In its first year of implementation, Seattle’s Democracy Voucher program1 has already achieved significant gains toward creating a healthier democracy by lifting up the voices of underrepresented communities. More than 25,000 residents donated to citywide campaigns in the November 2017 election—a threefold increase compared to the number who donated in 2013. Research commissioned by Piper estimates that 84% of those constituents were new donors giving to candidates who actively sought support from a broad array of the city’s residents, instead of a few wealthy donors.2
More importantly, Democracy Vouchers have helped diversify the donor and candidate pool to include traditionally underrepresented groups—notably, communities of color, women, young people, and lower income families. “What Democracy Vouchers really do is allow disfranchised communities to participate,” said Mary Le Nguyen, executive director at Washington CAN!, a Piper grantee, “On top of that, candidates were really focused on our communities, they were able to engage with their constituents on the issues. Politicians tend to only listen to frequent voters or donors, and that’s how we shift power.”

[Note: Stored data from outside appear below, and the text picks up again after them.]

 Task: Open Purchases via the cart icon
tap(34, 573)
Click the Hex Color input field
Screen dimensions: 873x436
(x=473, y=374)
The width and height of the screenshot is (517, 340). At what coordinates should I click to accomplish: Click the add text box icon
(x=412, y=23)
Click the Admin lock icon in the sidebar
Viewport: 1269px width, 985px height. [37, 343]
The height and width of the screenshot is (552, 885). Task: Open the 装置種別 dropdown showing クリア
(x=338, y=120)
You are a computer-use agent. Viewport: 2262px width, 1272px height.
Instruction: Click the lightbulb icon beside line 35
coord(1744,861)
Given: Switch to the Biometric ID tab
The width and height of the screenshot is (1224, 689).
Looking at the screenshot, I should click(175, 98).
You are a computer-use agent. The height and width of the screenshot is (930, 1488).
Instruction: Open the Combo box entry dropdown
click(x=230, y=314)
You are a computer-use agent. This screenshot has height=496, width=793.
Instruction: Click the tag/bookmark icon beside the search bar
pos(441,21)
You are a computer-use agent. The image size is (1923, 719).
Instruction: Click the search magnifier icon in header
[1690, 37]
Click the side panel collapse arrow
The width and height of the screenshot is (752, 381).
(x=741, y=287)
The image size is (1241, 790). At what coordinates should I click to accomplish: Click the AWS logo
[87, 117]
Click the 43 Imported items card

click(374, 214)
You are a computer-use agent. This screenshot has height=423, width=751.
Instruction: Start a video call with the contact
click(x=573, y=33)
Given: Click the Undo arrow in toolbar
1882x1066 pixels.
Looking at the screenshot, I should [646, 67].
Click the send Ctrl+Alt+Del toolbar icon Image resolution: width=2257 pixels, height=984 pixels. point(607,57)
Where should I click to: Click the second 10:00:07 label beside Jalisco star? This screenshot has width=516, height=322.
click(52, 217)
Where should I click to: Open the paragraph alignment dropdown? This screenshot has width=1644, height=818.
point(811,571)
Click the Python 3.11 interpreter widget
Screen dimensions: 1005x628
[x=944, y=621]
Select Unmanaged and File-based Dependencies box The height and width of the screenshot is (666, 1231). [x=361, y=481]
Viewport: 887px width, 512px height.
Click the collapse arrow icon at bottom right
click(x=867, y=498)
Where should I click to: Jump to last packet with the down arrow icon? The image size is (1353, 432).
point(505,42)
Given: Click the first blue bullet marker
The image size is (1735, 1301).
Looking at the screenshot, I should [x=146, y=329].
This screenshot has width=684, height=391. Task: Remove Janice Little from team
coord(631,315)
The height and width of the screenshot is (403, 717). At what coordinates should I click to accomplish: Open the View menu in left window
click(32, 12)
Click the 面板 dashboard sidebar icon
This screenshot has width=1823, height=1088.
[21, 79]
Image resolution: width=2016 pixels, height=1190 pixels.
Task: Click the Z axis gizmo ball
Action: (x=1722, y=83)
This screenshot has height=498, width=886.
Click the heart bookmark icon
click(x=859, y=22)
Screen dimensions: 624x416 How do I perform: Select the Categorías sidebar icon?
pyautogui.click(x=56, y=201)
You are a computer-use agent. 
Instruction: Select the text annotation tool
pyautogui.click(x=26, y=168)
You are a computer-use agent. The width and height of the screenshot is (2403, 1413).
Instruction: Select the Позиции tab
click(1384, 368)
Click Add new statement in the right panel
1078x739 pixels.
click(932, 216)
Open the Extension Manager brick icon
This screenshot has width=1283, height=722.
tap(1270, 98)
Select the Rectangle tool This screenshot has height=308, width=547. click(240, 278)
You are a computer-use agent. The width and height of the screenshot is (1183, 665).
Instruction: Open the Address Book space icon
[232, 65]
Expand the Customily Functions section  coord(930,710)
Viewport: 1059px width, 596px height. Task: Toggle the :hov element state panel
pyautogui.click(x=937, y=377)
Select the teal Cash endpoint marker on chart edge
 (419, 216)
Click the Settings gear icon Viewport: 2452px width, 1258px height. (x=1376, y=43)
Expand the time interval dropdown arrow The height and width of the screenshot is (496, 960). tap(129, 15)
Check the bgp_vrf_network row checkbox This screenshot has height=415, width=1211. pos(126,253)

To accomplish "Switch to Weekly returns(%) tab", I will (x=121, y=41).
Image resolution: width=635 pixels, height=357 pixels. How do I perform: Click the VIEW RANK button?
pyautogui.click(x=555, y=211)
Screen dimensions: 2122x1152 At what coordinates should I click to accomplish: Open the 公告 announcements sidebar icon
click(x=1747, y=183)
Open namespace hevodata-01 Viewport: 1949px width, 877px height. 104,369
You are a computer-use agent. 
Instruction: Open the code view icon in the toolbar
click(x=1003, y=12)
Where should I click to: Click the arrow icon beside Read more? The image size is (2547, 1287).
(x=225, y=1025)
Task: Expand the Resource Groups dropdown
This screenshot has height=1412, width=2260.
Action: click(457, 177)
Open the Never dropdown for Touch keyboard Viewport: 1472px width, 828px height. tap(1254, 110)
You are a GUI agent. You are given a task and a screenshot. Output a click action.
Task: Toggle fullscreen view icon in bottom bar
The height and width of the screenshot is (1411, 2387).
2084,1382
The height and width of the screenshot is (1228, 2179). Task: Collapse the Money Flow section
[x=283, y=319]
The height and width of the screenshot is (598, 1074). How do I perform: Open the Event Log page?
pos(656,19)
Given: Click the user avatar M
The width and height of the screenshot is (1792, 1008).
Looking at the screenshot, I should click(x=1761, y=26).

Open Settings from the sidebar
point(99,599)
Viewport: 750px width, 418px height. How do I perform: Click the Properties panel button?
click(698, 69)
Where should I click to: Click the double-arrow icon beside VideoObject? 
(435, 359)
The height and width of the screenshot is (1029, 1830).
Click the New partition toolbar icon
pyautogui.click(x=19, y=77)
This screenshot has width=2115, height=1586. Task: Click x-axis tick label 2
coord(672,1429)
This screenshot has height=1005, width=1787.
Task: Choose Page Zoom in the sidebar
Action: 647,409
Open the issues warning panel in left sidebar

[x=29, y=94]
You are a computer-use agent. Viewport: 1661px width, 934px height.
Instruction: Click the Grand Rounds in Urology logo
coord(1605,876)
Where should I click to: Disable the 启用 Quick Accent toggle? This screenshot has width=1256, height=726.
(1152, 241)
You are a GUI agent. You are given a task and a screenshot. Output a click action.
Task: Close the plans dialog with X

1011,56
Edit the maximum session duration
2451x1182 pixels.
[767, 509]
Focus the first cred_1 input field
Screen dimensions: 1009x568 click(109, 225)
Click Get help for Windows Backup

In fact, all candidates who won their races in November used the system, with 87% of all campaign contributions coming in the form of small donations of $250 or less. As a result, these newly elected officials are more likely to listen to Seattle’s residents on their priority issues and legislate impactful reform.
For Piper, Seattle provided a roadmap of what a successful multi-year grantmaking strategy looks like, one that builds power for disenfranchised communities. Since 2014, the Piper Fund has served as a strategic partner to advocates on the ground for the Seattle effort. Our grantmaking advanced the planning process and conceptualization of the Democracy Voucher program, guaranteed that local groups and communities of color had a strong voice at the decision-making table, invested in key research, and supported a successful implementation of the program, as well as further investigation to understand lessons learned.
The potential impact of the voucher program has already spread beyond Seattle—advocates in Albuquerque, Santa Barbara, Minneapolis, New York City, Cambridge MA, Austin TX, and the state of New Hampshire, are all exploring the creation of similar programs in 2018 and beyond. Piper is in conversation with advocates in each of these jurisdictions to identify how we can best support local replication and expansion of the Democracy Voucher model. Piper looks forward to hosting briefings for funders and practitioners as efforts advance and additional research is completed.
1. The program allows eligible Seattle residents to receive four $25 paper certificates to support a candidate of their choice running for city council or city attorney. The program will expand to include the mayor’s race in 2021.